I mean, not getting you more drama is one thing, and is definitely the most important part because you should be taking care of you right now, but it sounds like this person is someone who deserves to have a bad name. Further, it sounds like you didn't consent freely. You "consented" because you didn't think he'd let you go till you had sex. That's not free, willing, enthusiastic consent. That's doing what you had to, to get out of a situation. And therefore... Does your campus have an assault hotline? Because at a very minimum, he sounds like the kind of guy who follows predator theory tactics; he implied he was going to some other place, and he didn't. He took you to a place where you were alone and vulnerable, and started making out. You became upset and clearly non-interested in sex; you asked to go home. He didn't take you home or call a ride for you. He didn't tuck you in bed and let you get some sleep. He didn't say anything like, "It's okay, it's okay." He said he was BORED. Dear stars, what kind of jerk says that when someone is crying and asking to go home? Hysterical crying is boring? And then he didn't question that you were "willing" to have sex with him?
I'm furious at him. O:(
For avoiding him... I don't know. The olden "cut direct" is about all I can think of. To see him and then look past him as if he were something green stuck between someone's teeth that you are coldly "not noticing." Or as if he were simply beneath your regard. Because he's a jerk and he is totally undeserving of your respect, or the respect of any other decent people. Maybe if he threw himself at your feet, groveling for forgiveness, he might have some prayer of becoming a human being again. Right now, he's down there with pond scum, and at least pond scum doesn't manipulate people into unwilling sexual situations.
*offers you lots of hugs*
no subject
You were coerced to consent. And you were very drunk which takes away your ability to consent. You are right. He should have seen that you were in absolutely no state to consent to sex. But he took advantage of you.
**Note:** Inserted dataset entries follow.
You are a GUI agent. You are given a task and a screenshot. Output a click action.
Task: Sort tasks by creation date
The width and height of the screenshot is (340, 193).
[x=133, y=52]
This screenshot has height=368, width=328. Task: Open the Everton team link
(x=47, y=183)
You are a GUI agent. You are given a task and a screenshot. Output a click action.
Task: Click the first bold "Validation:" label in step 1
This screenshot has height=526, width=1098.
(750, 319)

And OP, please don't think you are any kind of slut or bad person for letting this happen. He is at fault here for taking advantage of you.
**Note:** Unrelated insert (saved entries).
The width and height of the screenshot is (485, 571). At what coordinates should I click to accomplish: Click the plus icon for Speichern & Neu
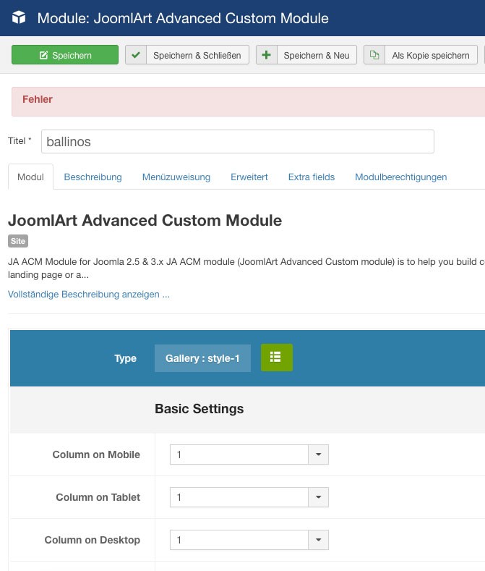[267, 55]
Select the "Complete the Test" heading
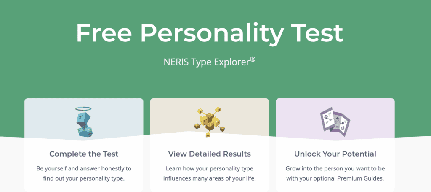 pos(84,154)
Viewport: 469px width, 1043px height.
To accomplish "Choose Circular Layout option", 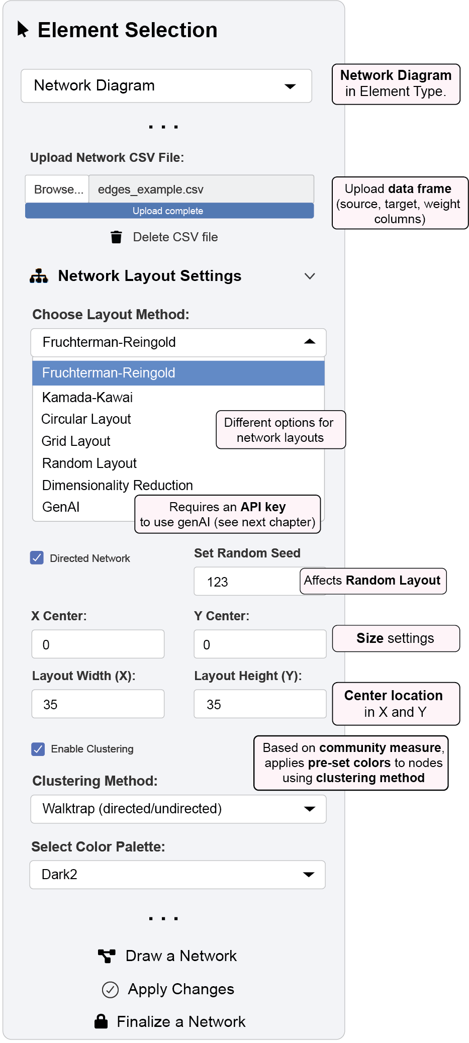I will 86,419.
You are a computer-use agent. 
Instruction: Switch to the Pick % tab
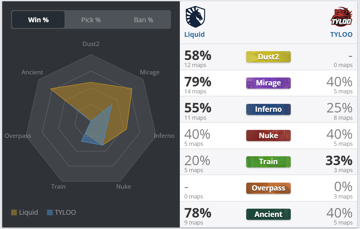coord(91,20)
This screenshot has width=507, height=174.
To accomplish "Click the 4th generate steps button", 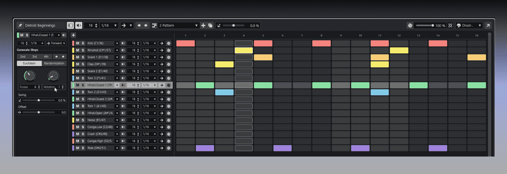I will point(46,57).
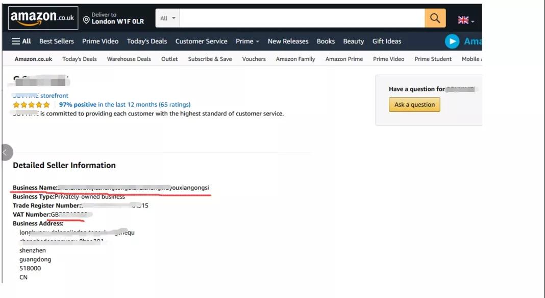Click the grey left arrow circle
This screenshot has height=298, width=545.
pos(6,152)

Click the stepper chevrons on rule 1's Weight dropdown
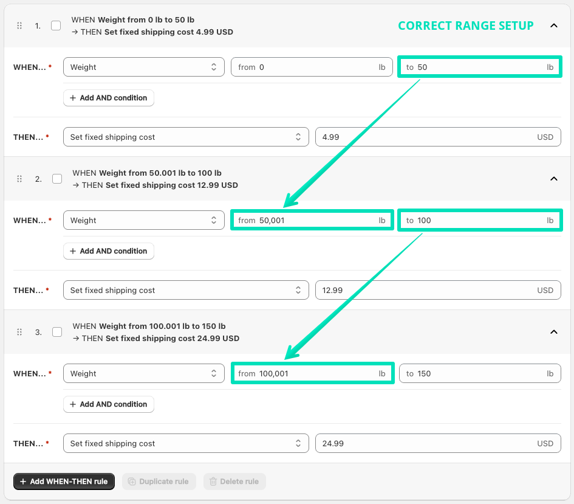[x=214, y=67]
Echoing everyone else: Get some form of counseling.
no subject
I guess it's not so much that I don't want to get him in trouble as that I REALLY don't want to get into a he-said-she-said thing, where it looks like I'm making up my feelings of being assaulted to "get out of" a sexual experience I regretted. He might claim that since he went down on me, asked if I liked what he was doing and I said "yes," and I orgasmed, that it couldn't be non consensual. I do think it was a really gray area. I just don't want to have to argue with him or anyone else about it, I want to be able to move on.
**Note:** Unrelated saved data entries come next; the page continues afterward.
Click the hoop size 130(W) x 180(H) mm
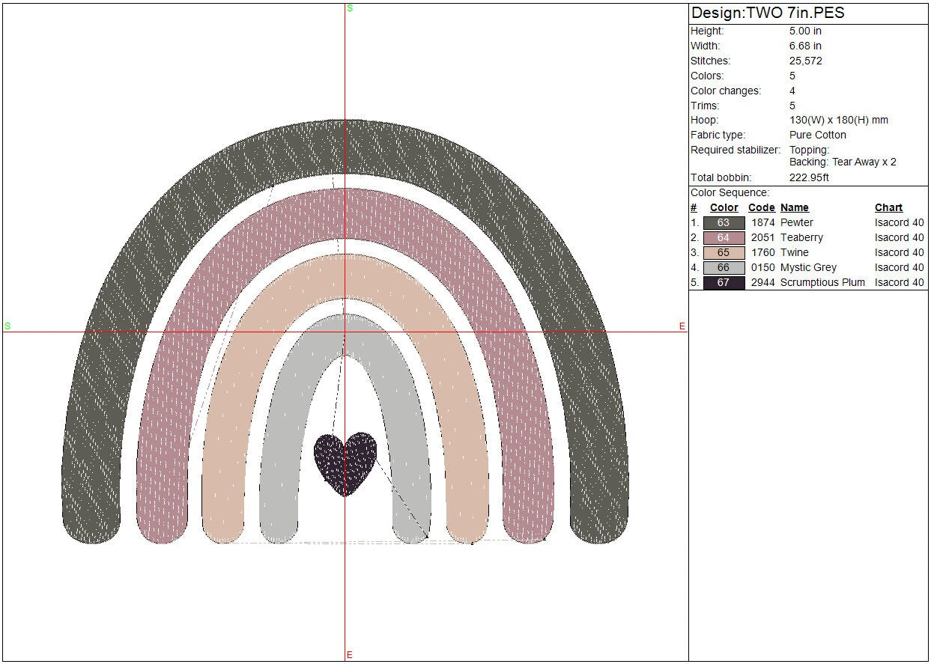Screen dimensions: 931x664 pos(838,120)
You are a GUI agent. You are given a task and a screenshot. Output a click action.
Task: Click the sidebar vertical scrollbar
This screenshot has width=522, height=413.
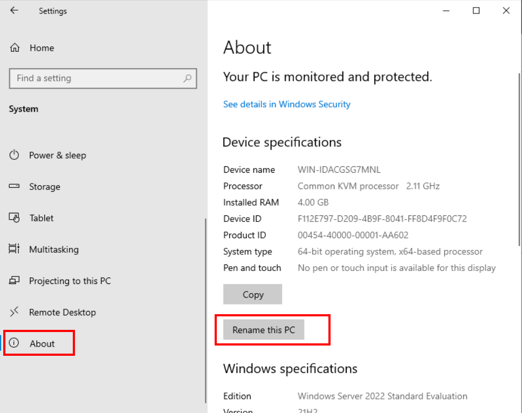(205, 310)
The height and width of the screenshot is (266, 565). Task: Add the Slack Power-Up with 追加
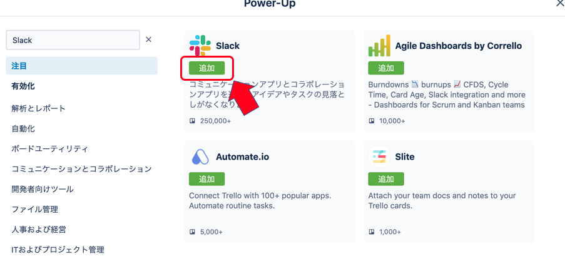point(207,68)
But I do remember that at one point when I was crying, I stumbled up and found my purse in the dark and tried to put it on my arm and leave... I wasn't too steady on my feet at that point. He stopped me and guided me back to the bed, and eventually took the purse away from me again. I definitely feel like that was a point where he should have let me go.
no subject
It is possible that if you talked to other people he's flirted with, you will hear similar stories; the predator theory is that people like this do this deliberately, and will repeat the offense. So... don't feel you always have to remain silent, even if you choose to be silent now. (Or that you will have to speak out later, if you don't feel it will help.) But, well, your first priority is taking care of yourself, physically and emotionally. Later is for later.
Yes, a predator will probably claim it was all consenting. But he's a lying liar who lies, and even if he's lying to himself as well, he's still not allowed to define your reality of this. Please don't internalize the "story" that he'd like to tell; it's one way that predators silence people, by confusing the person they've wronged into thinking "well, it wasn't really wrong."